— Start of Data lines —

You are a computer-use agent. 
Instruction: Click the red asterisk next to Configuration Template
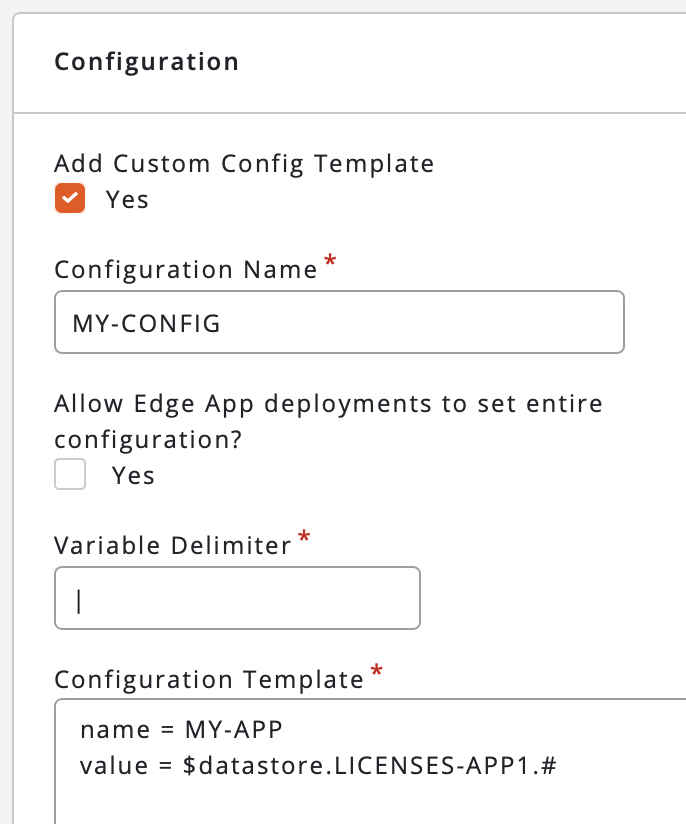point(376,672)
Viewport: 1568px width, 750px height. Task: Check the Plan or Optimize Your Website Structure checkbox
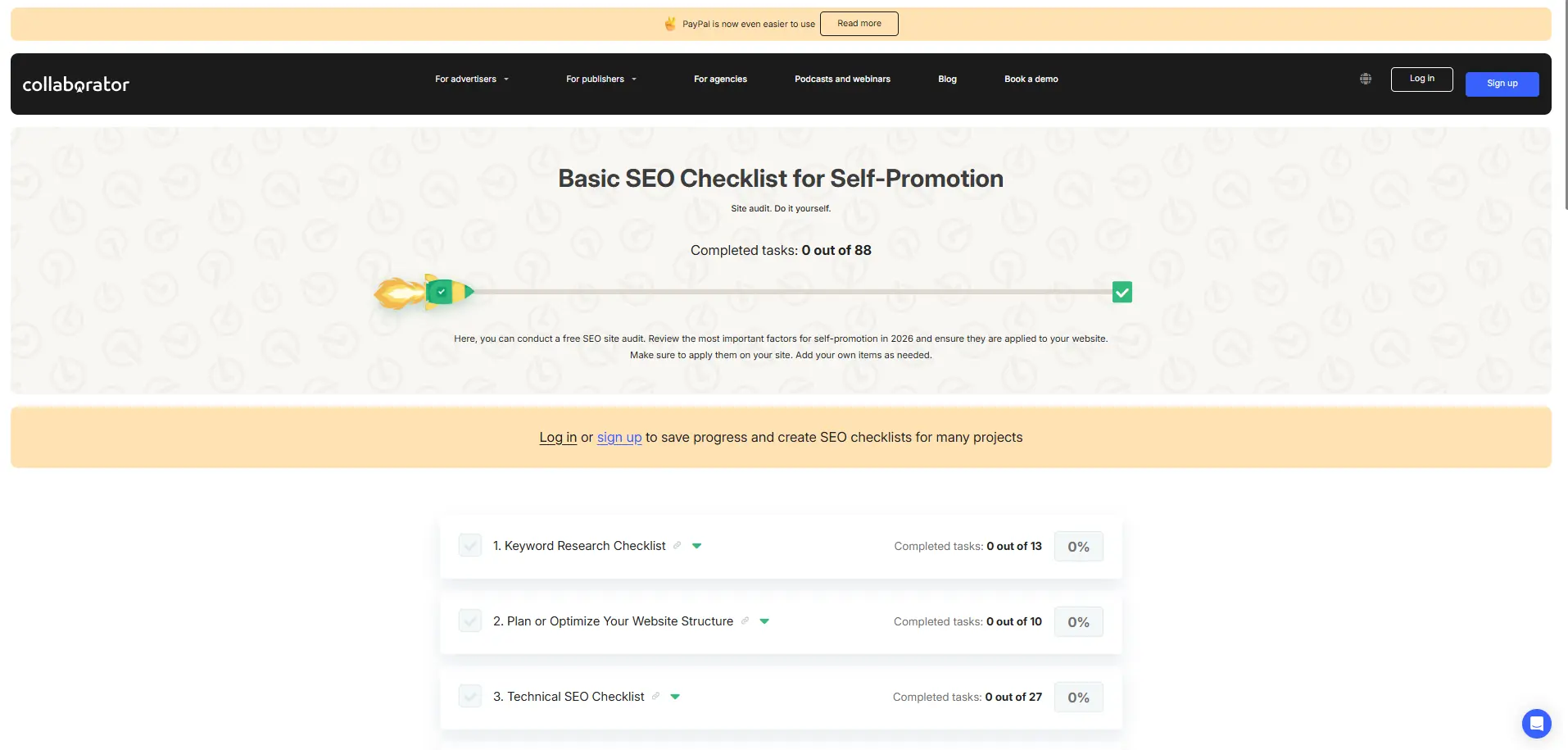pyautogui.click(x=469, y=620)
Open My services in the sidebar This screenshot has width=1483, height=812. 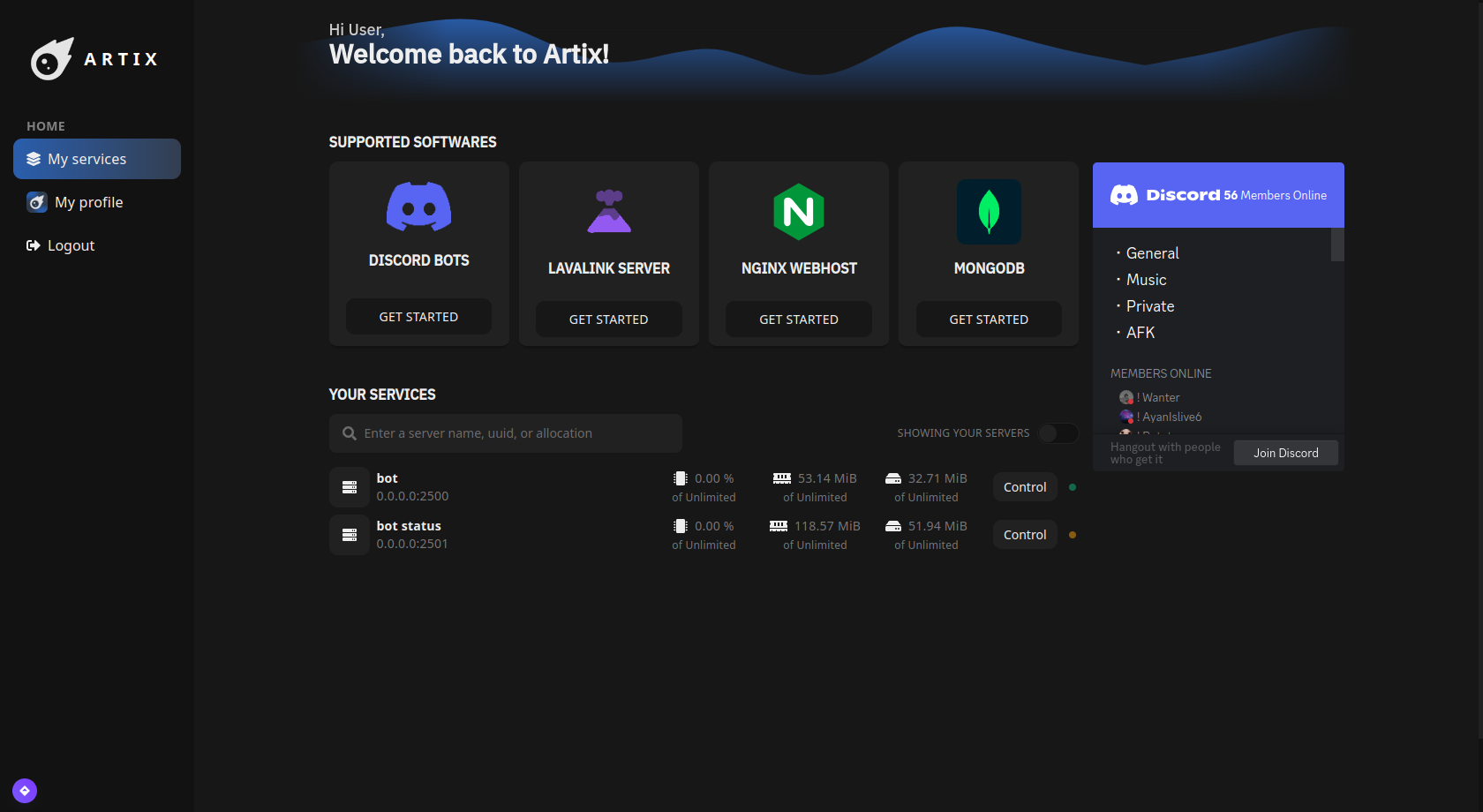[97, 159]
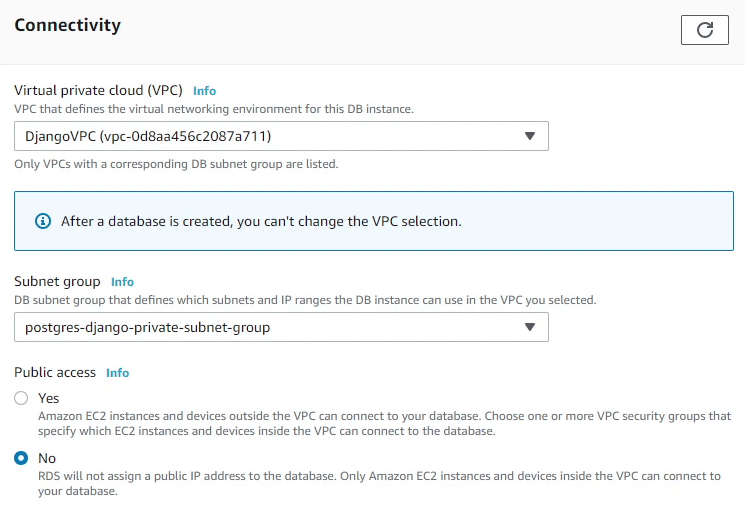Click the Yes option label text
The height and width of the screenshot is (517, 745).
[48, 398]
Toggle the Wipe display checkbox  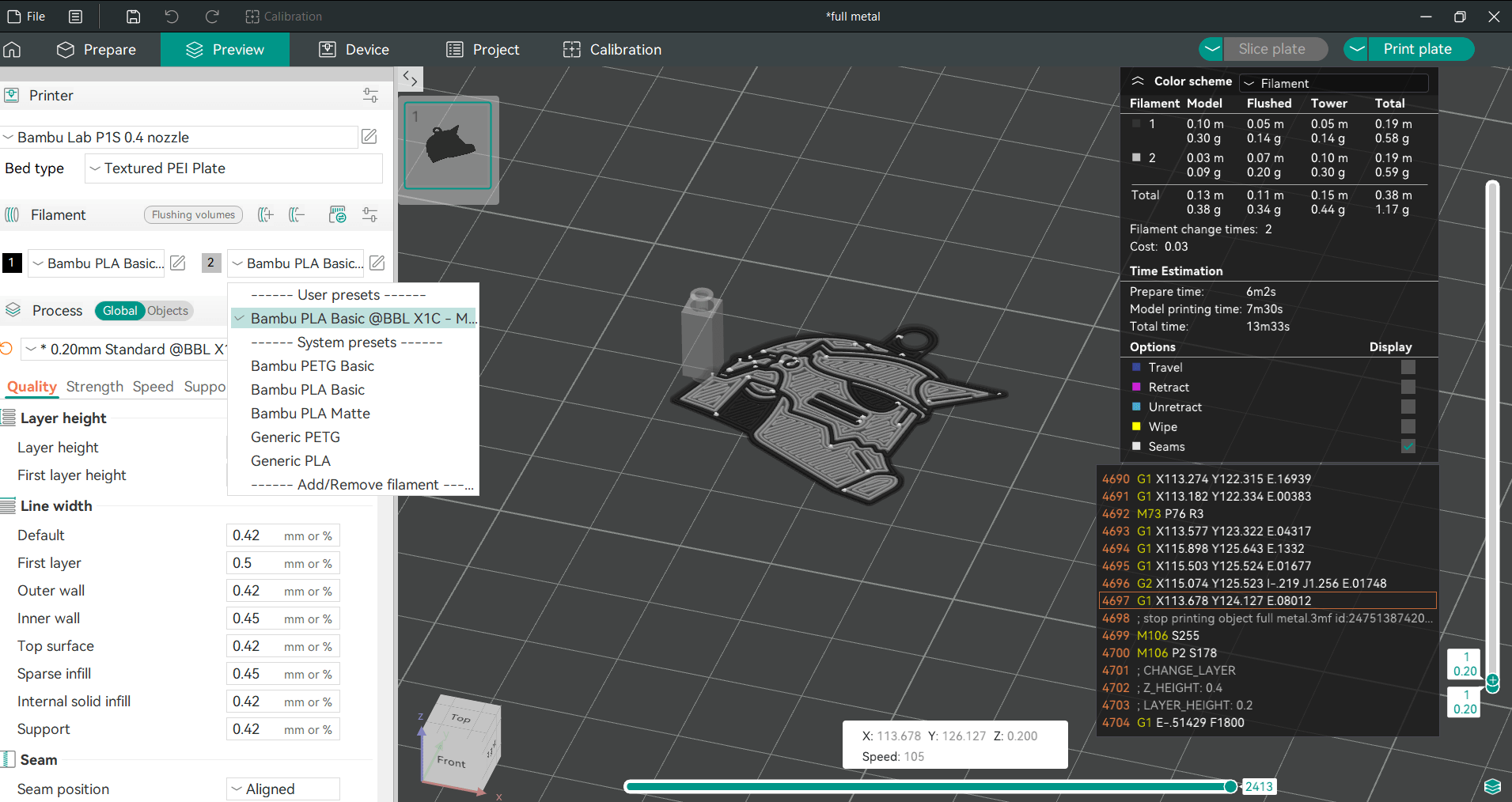click(x=1408, y=426)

— End of Data lines —

Copy the listing above word for word, from its first line through the line containing "pyautogui.click(x=469, y=620)". Leave the pictures out.

**The solution**:
You are a computer-use agent. 
Instruction: Click the red asterisk next to Configuration Template
point(376,672)
Viewport: 1568px width, 750px height. Task: Check the Plan or Optimize Your Website Structure checkbox
pyautogui.click(x=469, y=620)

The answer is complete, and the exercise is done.